# Records start

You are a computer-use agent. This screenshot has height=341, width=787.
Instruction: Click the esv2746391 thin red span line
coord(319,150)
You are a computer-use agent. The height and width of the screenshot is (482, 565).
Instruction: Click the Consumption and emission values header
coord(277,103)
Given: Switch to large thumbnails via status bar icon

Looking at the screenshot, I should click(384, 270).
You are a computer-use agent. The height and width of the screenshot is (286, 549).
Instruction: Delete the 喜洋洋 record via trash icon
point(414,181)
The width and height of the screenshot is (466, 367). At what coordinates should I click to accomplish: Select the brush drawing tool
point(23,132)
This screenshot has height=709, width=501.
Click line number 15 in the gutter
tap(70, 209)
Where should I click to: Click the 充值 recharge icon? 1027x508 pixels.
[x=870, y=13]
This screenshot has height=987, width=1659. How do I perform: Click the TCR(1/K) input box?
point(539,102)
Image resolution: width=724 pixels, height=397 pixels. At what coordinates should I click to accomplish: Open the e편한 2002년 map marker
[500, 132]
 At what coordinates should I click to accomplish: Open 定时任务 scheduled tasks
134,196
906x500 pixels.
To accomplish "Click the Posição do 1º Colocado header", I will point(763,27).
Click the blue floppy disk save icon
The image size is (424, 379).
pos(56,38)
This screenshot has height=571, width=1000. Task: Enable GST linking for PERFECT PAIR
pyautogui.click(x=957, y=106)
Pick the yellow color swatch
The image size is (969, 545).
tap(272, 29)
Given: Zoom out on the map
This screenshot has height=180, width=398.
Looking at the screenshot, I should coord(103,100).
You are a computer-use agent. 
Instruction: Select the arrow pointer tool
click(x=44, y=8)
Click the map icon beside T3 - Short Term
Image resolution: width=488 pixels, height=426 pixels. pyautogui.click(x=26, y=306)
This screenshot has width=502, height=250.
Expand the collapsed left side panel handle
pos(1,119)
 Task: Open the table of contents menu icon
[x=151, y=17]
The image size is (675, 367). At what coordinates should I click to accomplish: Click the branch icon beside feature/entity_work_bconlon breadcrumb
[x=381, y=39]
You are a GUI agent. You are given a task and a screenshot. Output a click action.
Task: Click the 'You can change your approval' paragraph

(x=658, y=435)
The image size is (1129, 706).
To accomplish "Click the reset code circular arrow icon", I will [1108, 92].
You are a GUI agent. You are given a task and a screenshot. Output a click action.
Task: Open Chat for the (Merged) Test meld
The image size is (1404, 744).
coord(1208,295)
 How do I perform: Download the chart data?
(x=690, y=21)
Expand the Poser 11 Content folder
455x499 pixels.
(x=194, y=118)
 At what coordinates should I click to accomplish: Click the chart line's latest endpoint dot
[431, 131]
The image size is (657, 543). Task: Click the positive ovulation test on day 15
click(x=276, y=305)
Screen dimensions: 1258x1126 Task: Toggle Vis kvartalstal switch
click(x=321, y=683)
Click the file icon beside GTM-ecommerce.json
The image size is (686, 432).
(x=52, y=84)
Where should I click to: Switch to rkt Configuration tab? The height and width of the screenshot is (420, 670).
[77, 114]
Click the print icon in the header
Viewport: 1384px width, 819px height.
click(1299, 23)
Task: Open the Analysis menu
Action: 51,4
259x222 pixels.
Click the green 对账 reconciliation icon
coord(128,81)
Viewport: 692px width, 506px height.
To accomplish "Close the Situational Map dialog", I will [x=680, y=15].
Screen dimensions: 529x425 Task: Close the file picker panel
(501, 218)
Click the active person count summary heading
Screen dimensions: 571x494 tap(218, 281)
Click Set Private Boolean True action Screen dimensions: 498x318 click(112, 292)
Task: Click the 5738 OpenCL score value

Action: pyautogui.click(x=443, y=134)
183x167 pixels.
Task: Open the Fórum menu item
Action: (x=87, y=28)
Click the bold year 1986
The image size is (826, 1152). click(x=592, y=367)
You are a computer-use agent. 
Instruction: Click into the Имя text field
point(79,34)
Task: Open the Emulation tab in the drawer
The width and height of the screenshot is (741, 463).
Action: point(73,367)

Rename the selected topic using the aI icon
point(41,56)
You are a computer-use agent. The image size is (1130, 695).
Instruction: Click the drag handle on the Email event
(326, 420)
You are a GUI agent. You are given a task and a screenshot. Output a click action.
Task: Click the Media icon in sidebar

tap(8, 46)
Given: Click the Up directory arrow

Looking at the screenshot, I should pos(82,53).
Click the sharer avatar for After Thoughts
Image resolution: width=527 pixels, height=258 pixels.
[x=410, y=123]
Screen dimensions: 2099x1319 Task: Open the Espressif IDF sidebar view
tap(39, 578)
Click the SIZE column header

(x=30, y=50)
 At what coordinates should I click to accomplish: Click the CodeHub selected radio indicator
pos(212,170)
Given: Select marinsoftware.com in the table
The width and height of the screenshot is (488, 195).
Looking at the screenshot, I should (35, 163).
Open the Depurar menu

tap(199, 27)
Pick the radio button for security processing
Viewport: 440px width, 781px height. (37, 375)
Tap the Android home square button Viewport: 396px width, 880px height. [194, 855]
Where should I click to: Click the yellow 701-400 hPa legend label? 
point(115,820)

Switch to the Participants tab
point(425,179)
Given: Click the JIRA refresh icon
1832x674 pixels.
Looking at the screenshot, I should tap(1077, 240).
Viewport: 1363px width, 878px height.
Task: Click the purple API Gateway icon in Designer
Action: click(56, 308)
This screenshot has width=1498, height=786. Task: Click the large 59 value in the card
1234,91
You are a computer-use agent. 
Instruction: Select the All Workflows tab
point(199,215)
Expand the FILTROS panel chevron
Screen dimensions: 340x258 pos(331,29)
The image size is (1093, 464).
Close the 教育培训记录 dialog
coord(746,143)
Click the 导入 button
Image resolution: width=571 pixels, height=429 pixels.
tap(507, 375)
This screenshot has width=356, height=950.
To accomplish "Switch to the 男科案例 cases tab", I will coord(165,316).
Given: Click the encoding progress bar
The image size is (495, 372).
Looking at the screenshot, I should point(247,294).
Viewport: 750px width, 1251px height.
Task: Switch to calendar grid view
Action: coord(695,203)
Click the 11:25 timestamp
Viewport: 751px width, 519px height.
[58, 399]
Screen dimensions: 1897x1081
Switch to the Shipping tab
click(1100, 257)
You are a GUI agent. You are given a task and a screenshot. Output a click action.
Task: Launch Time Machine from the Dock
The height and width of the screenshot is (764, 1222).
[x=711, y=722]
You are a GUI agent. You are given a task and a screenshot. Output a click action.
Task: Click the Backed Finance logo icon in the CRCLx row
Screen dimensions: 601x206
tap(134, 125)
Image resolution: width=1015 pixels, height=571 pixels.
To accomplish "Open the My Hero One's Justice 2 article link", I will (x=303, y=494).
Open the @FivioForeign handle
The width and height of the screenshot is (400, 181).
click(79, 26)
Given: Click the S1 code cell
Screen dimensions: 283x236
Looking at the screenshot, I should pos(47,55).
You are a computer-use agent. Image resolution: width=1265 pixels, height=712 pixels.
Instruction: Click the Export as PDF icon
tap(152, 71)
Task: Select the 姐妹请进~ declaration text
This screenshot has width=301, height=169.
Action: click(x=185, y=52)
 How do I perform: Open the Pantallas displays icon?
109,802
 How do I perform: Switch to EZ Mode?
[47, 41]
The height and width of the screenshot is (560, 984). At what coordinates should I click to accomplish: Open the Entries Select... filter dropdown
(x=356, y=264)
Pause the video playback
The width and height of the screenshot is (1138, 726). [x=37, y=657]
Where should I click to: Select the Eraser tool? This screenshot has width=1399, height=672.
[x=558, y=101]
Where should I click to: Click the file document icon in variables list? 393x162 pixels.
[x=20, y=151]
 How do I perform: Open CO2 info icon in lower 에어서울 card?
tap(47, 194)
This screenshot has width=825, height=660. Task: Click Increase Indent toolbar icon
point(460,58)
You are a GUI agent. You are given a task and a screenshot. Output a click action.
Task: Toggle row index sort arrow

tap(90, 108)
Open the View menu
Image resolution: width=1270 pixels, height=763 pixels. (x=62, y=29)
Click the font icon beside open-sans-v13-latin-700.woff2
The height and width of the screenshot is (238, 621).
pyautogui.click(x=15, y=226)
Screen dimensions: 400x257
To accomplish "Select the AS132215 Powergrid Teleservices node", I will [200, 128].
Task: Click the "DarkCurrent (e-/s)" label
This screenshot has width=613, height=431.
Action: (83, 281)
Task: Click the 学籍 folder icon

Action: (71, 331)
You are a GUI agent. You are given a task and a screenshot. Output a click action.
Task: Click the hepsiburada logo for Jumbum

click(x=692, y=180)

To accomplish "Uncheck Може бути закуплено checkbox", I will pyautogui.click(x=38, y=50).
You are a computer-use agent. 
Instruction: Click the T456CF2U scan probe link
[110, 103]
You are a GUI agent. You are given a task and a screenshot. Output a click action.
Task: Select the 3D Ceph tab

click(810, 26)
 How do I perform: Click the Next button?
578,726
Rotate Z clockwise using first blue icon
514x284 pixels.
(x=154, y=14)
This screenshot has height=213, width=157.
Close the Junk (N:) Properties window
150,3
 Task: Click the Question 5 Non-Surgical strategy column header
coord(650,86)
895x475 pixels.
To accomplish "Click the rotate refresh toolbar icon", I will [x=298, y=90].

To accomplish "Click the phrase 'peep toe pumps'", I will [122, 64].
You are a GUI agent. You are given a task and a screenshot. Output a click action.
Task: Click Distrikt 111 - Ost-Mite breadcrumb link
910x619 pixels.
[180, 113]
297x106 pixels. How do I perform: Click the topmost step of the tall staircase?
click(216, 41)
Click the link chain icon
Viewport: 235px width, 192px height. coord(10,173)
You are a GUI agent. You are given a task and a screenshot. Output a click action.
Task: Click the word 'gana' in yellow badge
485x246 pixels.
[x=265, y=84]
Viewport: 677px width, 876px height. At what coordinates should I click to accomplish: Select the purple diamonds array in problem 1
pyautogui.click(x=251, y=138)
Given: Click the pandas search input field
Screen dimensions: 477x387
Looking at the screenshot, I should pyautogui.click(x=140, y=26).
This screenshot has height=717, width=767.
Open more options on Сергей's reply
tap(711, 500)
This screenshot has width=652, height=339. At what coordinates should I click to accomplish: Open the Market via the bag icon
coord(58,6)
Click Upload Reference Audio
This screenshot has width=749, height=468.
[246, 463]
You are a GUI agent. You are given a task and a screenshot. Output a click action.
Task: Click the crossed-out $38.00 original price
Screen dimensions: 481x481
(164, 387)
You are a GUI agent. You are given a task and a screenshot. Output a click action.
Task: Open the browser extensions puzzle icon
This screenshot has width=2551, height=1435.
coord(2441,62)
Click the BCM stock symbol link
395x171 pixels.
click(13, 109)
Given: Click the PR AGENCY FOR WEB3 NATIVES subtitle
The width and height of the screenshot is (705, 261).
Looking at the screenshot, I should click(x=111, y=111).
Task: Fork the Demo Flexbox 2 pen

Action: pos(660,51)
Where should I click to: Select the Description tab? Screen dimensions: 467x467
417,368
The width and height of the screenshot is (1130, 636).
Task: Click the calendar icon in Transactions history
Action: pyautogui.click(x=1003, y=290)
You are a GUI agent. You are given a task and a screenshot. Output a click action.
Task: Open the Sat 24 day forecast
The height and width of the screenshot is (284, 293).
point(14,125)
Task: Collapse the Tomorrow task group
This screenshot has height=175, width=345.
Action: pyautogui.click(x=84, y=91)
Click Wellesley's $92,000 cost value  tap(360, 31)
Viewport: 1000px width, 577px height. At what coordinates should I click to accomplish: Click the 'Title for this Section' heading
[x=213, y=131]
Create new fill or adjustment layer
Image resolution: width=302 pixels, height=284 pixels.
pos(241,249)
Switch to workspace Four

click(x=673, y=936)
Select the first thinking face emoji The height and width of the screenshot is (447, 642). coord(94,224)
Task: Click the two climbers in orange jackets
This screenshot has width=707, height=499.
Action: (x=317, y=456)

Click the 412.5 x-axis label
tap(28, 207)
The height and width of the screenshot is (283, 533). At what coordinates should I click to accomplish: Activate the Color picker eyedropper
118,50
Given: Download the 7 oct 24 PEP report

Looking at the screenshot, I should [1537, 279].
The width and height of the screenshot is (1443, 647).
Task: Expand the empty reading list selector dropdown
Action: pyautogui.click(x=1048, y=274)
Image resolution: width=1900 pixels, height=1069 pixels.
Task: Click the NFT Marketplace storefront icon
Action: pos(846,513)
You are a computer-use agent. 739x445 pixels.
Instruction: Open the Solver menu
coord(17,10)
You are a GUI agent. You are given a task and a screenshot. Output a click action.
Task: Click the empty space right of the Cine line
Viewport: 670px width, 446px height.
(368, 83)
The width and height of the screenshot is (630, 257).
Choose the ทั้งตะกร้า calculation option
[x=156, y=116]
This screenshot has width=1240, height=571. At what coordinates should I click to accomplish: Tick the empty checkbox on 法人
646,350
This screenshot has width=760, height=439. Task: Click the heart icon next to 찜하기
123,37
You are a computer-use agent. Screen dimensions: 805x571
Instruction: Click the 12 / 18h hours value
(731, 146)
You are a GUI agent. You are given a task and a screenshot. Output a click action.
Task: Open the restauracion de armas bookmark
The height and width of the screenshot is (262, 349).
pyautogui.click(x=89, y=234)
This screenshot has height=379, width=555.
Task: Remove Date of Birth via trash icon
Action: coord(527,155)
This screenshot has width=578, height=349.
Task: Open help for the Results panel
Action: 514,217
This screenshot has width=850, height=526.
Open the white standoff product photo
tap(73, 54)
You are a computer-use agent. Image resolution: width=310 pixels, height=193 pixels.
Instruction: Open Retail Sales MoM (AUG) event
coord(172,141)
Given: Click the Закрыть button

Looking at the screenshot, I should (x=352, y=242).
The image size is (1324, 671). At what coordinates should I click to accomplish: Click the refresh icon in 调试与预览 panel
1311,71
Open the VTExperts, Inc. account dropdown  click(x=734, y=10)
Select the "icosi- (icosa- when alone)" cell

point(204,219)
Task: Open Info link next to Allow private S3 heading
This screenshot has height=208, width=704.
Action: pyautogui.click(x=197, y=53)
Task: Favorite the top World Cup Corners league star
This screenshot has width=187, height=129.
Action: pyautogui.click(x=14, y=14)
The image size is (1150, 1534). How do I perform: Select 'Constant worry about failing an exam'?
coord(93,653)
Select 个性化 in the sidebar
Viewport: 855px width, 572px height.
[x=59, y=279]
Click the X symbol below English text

# Records end

_Written instruction:_ Copy the rows above word for word, everything from the line containing "Rename the selected topic using the aI icon" down to the line containing "Screen dimensions: 340x258 pos(331,29)", with both of those lines included.

_Problem solution:_
Rename the selected topic using the aI icon
point(41,56)
You are a computer-use agent. The image size is (1130, 695).
Instruction: Click the drag handle on the Email event
(326, 420)
You are a GUI agent. You are given a task and a screenshot. Output a click action.
Task: Click the Media icon in sidebar

tap(8, 46)
Given: Click the Up directory arrow

Looking at the screenshot, I should pos(82,53).
Click the sharer avatar for After Thoughts
Image resolution: width=527 pixels, height=258 pixels.
[x=410, y=123]
Screen dimensions: 2099x1319 Task: Open the Espressif IDF sidebar view
tap(39, 578)
Click the SIZE column header

(x=30, y=50)
 At what coordinates should I click to accomplish: Click the CodeHub selected radio indicator
pos(212,170)
Given: Select marinsoftware.com in the table
The width and height of the screenshot is (488, 195).
Looking at the screenshot, I should (35, 163).
Open the Depurar menu

tap(199, 27)
Pick the radio button for security processing
Viewport: 440px width, 781px height. (37, 375)
Tap the Android home square button Viewport: 396px width, 880px height. [194, 855]
Where should I click to: Click the yellow 701-400 hPa legend label? 
point(115,820)

Switch to the Participants tab
point(425,179)
Given: Click the JIRA refresh icon
1832x674 pixels.
Looking at the screenshot, I should tap(1077, 240).
Viewport: 1363px width, 878px height.
Task: Click the purple API Gateway icon in Designer
Action: click(56, 308)
This screenshot has width=1498, height=786. Task: Click the large 59 value in the card
1234,91
You are a computer-use agent. 
Instruction: Select the All Workflows tab
point(199,215)
Expand the FILTROS panel chevron
Screen dimensions: 340x258 pos(331,29)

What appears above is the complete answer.